EXERCISES ->
1. According to the review of May Day, in which 1922 volume did Fitzgerald collect the novelette?
2. Condense the paragraph of the May Day review that begins "May Day (described by the author as a 'novelette')" into two sentences, keeping its main facts.
3. Carry on the review of May Day from its final sentence.

+++ SOURCE DOCUMENT

F. Scott Fitzgerald: May Day

Melville House’s Art of the Novella series just gets handsomer and handsomer. Of the five titles recently added, I decided to read F. Scott Fitzgerald’s May Day. My previous experiences of him were limited to a couple of reads, in my younger and more vulnerable years, of The Great Gatsby, and abortive attempts to get through the many-feted Tender is the Night. (There was also the Pat Hobby stories, but what remains in my mind is not the stories but the introduction, detailing Fitzgerald’s relentless pleas for more money for their publication in Esquire. “I wish you’d wire the money if you like this story. … I’d like to do some more of these if your price made it possible.”)

May Day (described by the author as a ‘novelette’) first appeared in 1920 and was collected in Fitzgerald’s 1922 volume ‘Tales of the Jazz Age’, but this Melville House edition is the first time it has been published alone. There is to me something inherently satisfying about reading a story published alone – the sense of completeness and even occasion which it carries with it is something like the difference between seeing a film in the cinema rather than on TV.

We are introduced to a wide range of characters, though really there are only two types: the fortunate and the unlucky, the haves and have-nots. Fitzgerald could hardly make the distinction clearer than in the substantive opening chapter, which reacquaints old Yale graduates Gordon Sterrett (“his eyes … framed below with the blue semicircle of ill health, heightened by an unnatural glow which coloured his face like a low, incessant fever”) and Philip Dean (“blond, ruddy and rugged … Everything about him radiated fitness and bodily comfort”). Sterrett is down on his luck, and Dean finds that “there was something in his present misery that repelled him and hardened him, even though it excited his curiosity.” By the end of the chapter, when Dean has loaned Sterrett five dollars, “they quite suddenly and definitely hated each other.”

The setting is New York City at the end of the First World War (“There had been a war fought and won and the great city of the conquering people was crossed with triumphal arches and vivid with thrown flowers of white, red and rose”). The conflict is not only between rich and poor but also between soldiers returning from war and left-wing journalists. In the offices of the New York Trumpet, one of the journalists, Henry, explains to his girl Edith why the crowd of soldiers are shouting and yelling in a demonstration outside.

++++++
+++ GIVEN MATERIAL

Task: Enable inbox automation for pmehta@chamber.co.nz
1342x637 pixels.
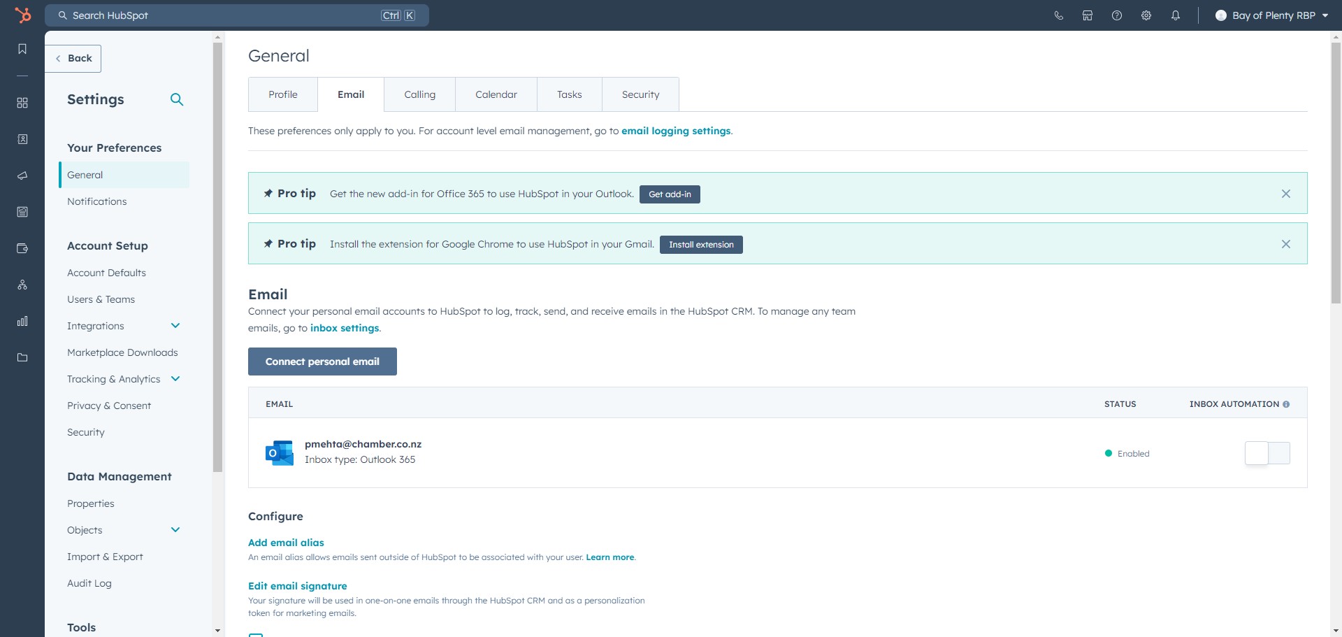Action: coord(1267,453)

++++++

EXERCISE RESULTS ->
1. Tales of the Jazz Age

2. Fitzgerald's May Day, which he called a "novelette," first appeared in 1920 and was collected in his 1922 volume Tales of the Jazz Age, but the Melville House edition is its first standalone publication. The reviewer finds reading a story published alone especially satisfying, with a sense of completeness and occasion like seeing a film in a cinema rather than on TV.

3.
“All crowds have to howl. They didn’t have anybody with much initiative in the lead, or they’d probably have forced their way in here and smashed things up. … The human race has come a long way, but most of us are throwbacks; the soldiers don’t know what they want, or what they hate, or what they like. They’re used to acting in large bodies, and they seem to have to make demonstrations. So it happens to be against us. There’ve been riots all over the city tonight. It’s May Day, you see.”

Edith is one of those characters Fitzgerald does so well, probably because his satire of them only thinly masks a real fascination and affection. She is a sort of prototype Daisy Buchanan, her language “made up of the current expressions, bits of journalese and college slang strung together into an intrinsic whole, careless, faintly provocative, delicately sentimental.” Edith, who knew Gordon too, is in love with the memory of him, which doesn’t match the reality when they meet again:

“I was always queer – a little bit different from other boys. All right in college, but now all wrong. Things have been snapping inside me for four months like little hooks on a dress, and it’s about to come off when a few more hooks go. I’m very gradually going loony.”

Fitzgerald would soon know about what he wrote. His own distanced privilege is given a nod in one of the soldiers who appears in the story “named Carrol Key, a name hinting that in his veins, however thinly diluted by generations of degeneration, ran blood of some potentiality.” (Fitzgerald’s full name was Francis Scott Key Fitzgerald.) In the introduction to May Day for Tales of the Jazz Age, he described it as a “somewhat unpleasant tale”, and was not satisfied that he had woven the elements of the story into a satisfying “pattern”. I can see what he means, as there is a messiness to the story (which nonetheless may diminish on rereading), but much of this is forgotten in light of the dramatic ending, which unfortunately is famous enough that I knew it before I got there. It may have inspired another American short story with a similar, and similarly famous, ending, though to say more than that would risk ruining both.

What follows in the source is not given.